Nov. 22, 2007
Kamakura, Japan - Happy Thanksgiving from Japan! With thoughts of family and friends back home in the states preparing for Thanksgiving in familiar ways, we celebrated this holiday in a new fashion. After a delicious and early (no time to waste we're only in Japan for so long!) breakfast, we set out for the historical city of Kamakura. Once the capital of Japan, this beautiful town is also the site of a phenomenal 11.31 meter Buddha.
Originally protected from the elements by an enclosure, it has survived snow, rain, sun, wind, and even earthquakes ever since the enclosure was swept away by a tsunami centuries ago. The Buddha dates back to 1252, and even though it is a major tourist destination, it had an old world charm and a permeating sense of peace to the place.
We took a train to another part of Kamakura to visit one of the country's largest temples. Kenji, our guide, told us that seeing all of the temples and the sites in the surrounding area would take days, so we set our sights on one--the Engakuji Temple. Founded in 1282 to commemorate the deaths of soldiers killed during the Mongols' attempted invasion of Japan, it was surrounded by cedar trees, prayer flags, wooden bridges, and koi (carp fish) filled streams.
Arriving at the perfect time, we were able to watch a traditional Japanese wedding ceremony that happened to be taking place at the base of the temple.

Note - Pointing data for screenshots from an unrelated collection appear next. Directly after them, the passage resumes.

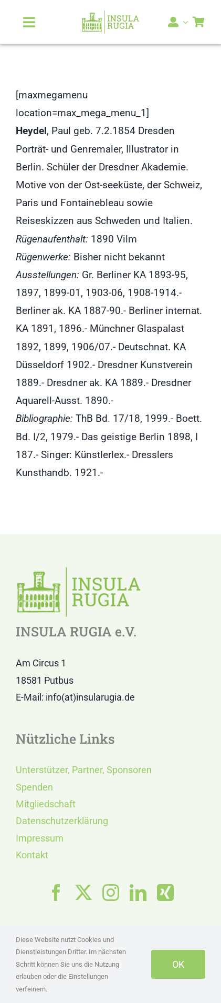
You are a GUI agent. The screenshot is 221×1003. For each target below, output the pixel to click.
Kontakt (32, 854)
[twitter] (83, 892)
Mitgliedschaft (46, 803)
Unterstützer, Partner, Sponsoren (84, 769)
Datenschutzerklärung (62, 820)
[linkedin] (138, 892)
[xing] (165, 892)
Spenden (34, 787)
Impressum (40, 838)
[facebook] (56, 892)
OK (178, 964)
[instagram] (110, 892)
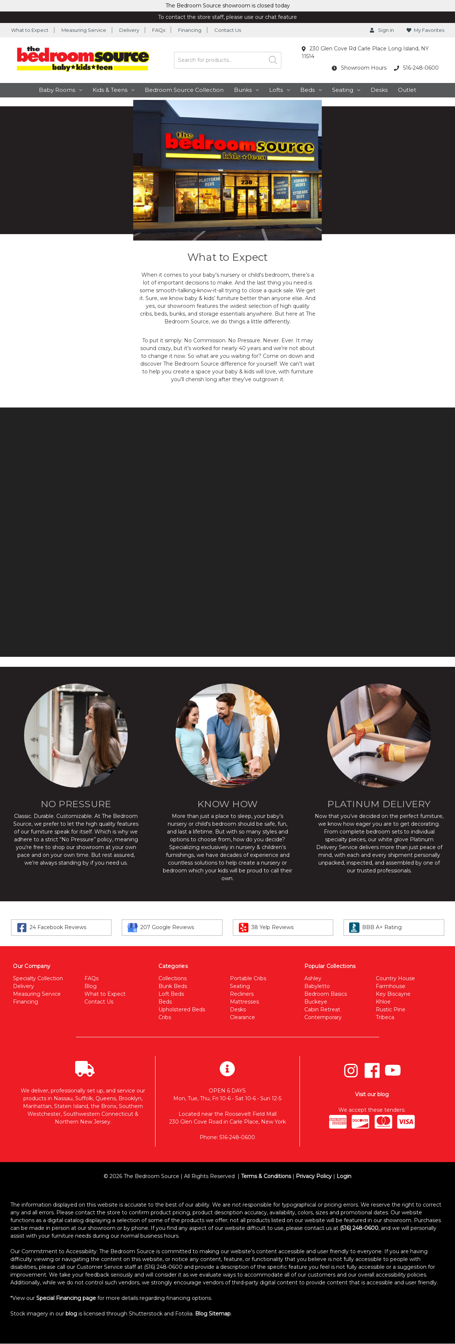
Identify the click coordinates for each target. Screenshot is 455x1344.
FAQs (158, 30)
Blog (90, 986)
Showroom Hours (359, 67)
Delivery (129, 30)
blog (71, 1313)
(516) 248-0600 (359, 1228)
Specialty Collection (38, 978)
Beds (311, 89)
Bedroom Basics (325, 994)
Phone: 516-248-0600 (227, 1137)
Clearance (242, 1017)
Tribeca (385, 1017)
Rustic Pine (390, 1009)
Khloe (383, 1001)
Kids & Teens (113, 89)
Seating (346, 89)
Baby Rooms (60, 89)
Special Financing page (66, 1298)
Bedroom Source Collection (184, 89)
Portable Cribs (248, 978)
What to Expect (29, 30)
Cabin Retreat (322, 1009)
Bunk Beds (172, 986)
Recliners (242, 994)
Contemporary (323, 1017)
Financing (189, 30)
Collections (172, 978)
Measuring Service (83, 30)
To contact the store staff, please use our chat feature (227, 17)
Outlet (407, 89)
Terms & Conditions (266, 1176)
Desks (379, 89)
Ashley (312, 978)
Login (344, 1176)
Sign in (382, 30)
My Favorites (425, 30)
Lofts (279, 89)
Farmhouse (390, 986)
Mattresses (244, 1001)
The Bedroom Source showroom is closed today (227, 5)
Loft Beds (171, 994)
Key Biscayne (393, 994)
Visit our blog (372, 1094)
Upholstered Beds (181, 1009)
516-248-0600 (416, 67)
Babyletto (317, 986)
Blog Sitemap (213, 1313)
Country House (395, 978)
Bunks (246, 89)
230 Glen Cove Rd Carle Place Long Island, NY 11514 (365, 52)
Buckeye (315, 1001)
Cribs (164, 1017)
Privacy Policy (314, 1176)
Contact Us (227, 30)
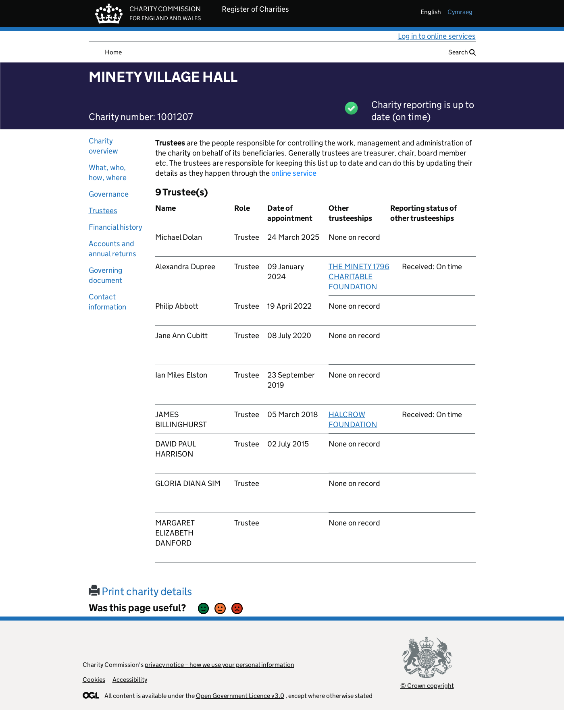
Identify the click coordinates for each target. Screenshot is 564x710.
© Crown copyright (427, 685)
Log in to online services (437, 36)
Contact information (107, 301)
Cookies (94, 679)
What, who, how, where (108, 172)
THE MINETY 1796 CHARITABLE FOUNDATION (359, 276)
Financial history (115, 227)
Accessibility (129, 679)
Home (113, 52)
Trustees (103, 210)
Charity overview (103, 146)
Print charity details (140, 591)
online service (293, 173)
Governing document (105, 275)
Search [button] (462, 52)
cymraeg (459, 12)
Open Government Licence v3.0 (240, 696)
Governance (109, 194)
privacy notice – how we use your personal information (219, 664)
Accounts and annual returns (112, 248)
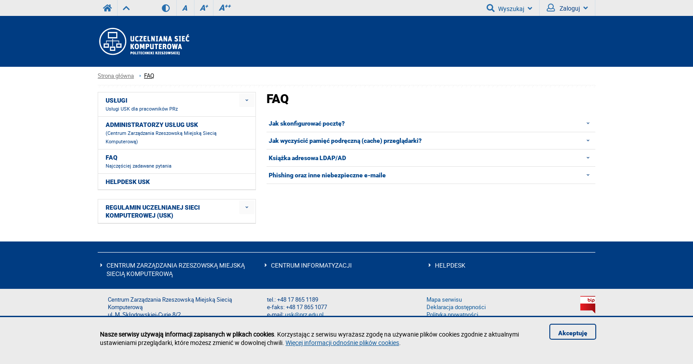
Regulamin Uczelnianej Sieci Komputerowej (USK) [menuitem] (153, 211)
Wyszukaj (509, 8)
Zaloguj (567, 8)
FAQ (149, 76)
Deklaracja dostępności (456, 307)
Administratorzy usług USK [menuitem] (161, 133)
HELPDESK (450, 265)
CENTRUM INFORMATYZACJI (311, 265)
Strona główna (116, 76)
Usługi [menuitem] (142, 104)
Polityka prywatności (452, 314)
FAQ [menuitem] (138, 161)
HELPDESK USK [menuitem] (128, 181)
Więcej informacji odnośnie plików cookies (342, 342)
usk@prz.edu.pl (304, 314)
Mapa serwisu (444, 299)
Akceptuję (572, 333)
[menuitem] (247, 100)
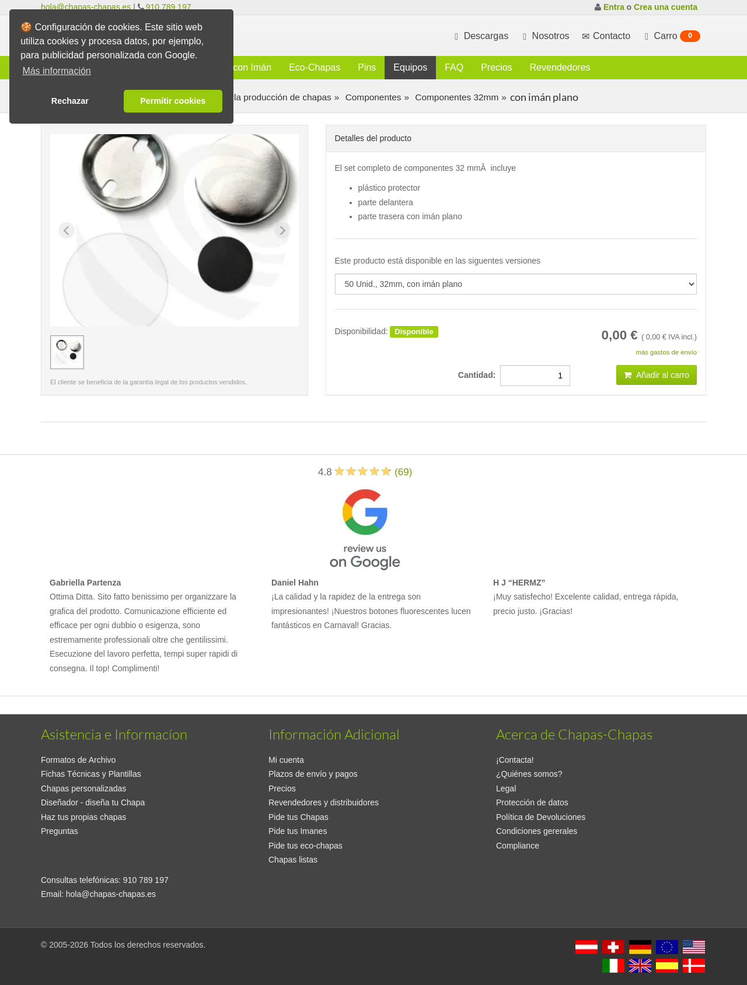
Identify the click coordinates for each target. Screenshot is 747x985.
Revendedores (560, 67)
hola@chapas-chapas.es (86, 7)
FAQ (454, 67)
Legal (506, 788)
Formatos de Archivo (78, 760)
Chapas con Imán (234, 67)
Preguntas (59, 831)
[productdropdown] (516, 284)
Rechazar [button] (70, 101)
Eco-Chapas (314, 67)
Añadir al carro (656, 375)
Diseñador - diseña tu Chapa (93, 802)
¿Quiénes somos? (529, 774)
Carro (671, 36)
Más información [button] (56, 71)
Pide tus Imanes (297, 831)
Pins (367, 67)
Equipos (410, 67)
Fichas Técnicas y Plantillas (91, 774)
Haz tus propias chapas (83, 817)
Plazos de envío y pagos (313, 774)
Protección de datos (532, 802)
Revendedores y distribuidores (323, 802)
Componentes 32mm (455, 97)
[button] (67, 352)
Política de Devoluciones (540, 817)
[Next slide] (282, 230)
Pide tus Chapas (298, 817)
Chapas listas (292, 859)
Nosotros (544, 36)
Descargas (480, 36)
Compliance (517, 845)
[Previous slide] (66, 230)
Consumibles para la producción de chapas (243, 97)
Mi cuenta (286, 760)
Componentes (372, 97)
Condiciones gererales (536, 831)
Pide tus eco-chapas (305, 845)
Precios (496, 67)
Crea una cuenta (665, 7)
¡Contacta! (515, 760)
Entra (613, 7)
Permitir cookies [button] (172, 101)
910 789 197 (168, 7)
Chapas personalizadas (83, 788)
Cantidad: (479, 375)
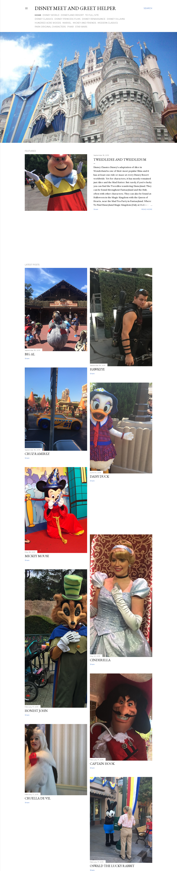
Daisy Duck (99, 476)
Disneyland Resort (72, 15)
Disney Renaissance (93, 19)
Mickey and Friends (84, 23)
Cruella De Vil (38, 798)
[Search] (148, 8)
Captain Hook (102, 763)
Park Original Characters (50, 26)
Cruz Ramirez (37, 454)
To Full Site (92, 15)
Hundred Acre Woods (48, 23)
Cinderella (100, 660)
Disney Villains (116, 19)
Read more (146, 209)
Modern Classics (108, 23)
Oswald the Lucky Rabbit (112, 866)
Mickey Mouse (37, 556)
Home (38, 15)
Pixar (70, 26)
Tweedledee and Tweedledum (119, 159)
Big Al (30, 354)
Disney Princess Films (67, 19)
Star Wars (81, 26)
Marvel (67, 23)
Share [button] (95, 209)
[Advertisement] (88, 237)
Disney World (51, 15)
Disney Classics (44, 19)
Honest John (36, 711)
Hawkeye (97, 369)
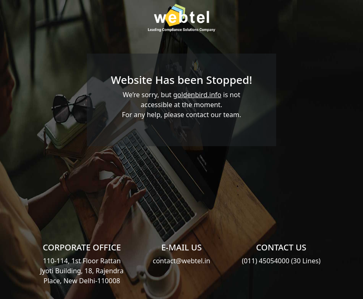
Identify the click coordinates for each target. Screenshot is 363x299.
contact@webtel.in (182, 260)
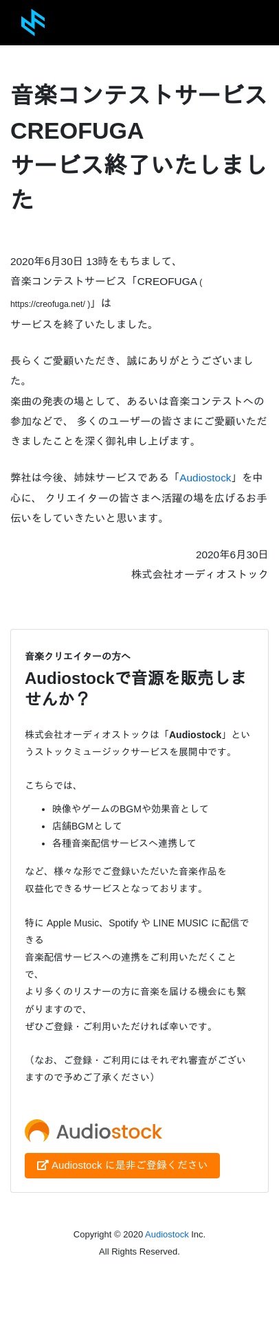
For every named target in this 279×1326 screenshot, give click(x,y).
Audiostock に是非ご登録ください (122, 1165)
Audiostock (205, 477)
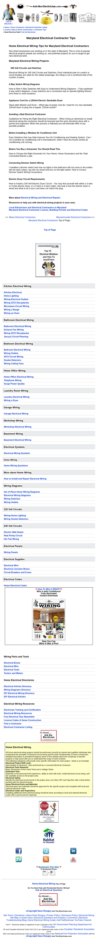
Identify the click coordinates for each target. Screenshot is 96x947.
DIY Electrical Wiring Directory (19, 693)
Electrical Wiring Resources (18, 713)
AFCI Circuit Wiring (13, 357)
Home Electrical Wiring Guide (42, 920)
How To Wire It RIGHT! (49, 589)
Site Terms (8, 915)
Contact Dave (26, 918)
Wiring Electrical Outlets (16, 299)
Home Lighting (11, 296)
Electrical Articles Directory (17, 686)
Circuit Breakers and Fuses (17, 572)
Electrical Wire (11, 565)
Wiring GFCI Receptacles (16, 303)
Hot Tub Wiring (11, 539)
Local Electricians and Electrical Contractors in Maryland (37, 207)
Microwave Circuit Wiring (16, 306)
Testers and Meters (13, 673)
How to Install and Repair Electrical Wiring (25, 479)
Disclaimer (20, 915)
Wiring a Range (11, 310)
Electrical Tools (11, 670)
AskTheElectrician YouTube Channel (74, 920)
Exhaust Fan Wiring (14, 330)
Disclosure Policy (69, 915)
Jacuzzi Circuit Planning (16, 337)
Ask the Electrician (28, 32)
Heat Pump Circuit (13, 535)
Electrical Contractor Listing (36, 27)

At the top of the many steps leading to the temple doors, a few of the freshman went to a stand to receive their fortunes. One of the freshman, Ashley, was devastated with her less-than-optimistic prognosis. When she tried to tie it to the string holding all other bad fortunes, it ripped, at which point Kenji gasped, "this is worse!" After Ashley finally succeeded in attaching the fortune, we all walked back into the town to do some shopping and forget the terrible fortune ordeal (the vending machine ice cream always helps too!).
We returned to the hotel for our pregame meal (which included turkey!), and left for the game stadium. Traveling by subway with a group of 36 is always an adventure, but our sprints and weight room training have proved to come in handy when racing for crowded trains and pushing our way on. After a short warm-up, the anthems were played and the game was underway. Waseda gave a great effort, showing off their midfield speed on a number of fast breaks, but in the end we came out as the victors. It was great to catch up with several of their players who had come to the Stanford Lacrosse Camp, as well as Thea Lorentzen, a Stanford lacrosse alumni currently working and living in Tokyo.
After the game we all went to a nearby restaurant to celebrate Thanksgiving with somewhat less-traditional food. After beef bowls, curry, sundaes, and laughs all around, we quickly realized that midnight, when the subways stop running, was quickly approaching. Luckily though, we all made it back safe, and fell asleep almost immediately after a truly memorable Thanksgiving in Japan.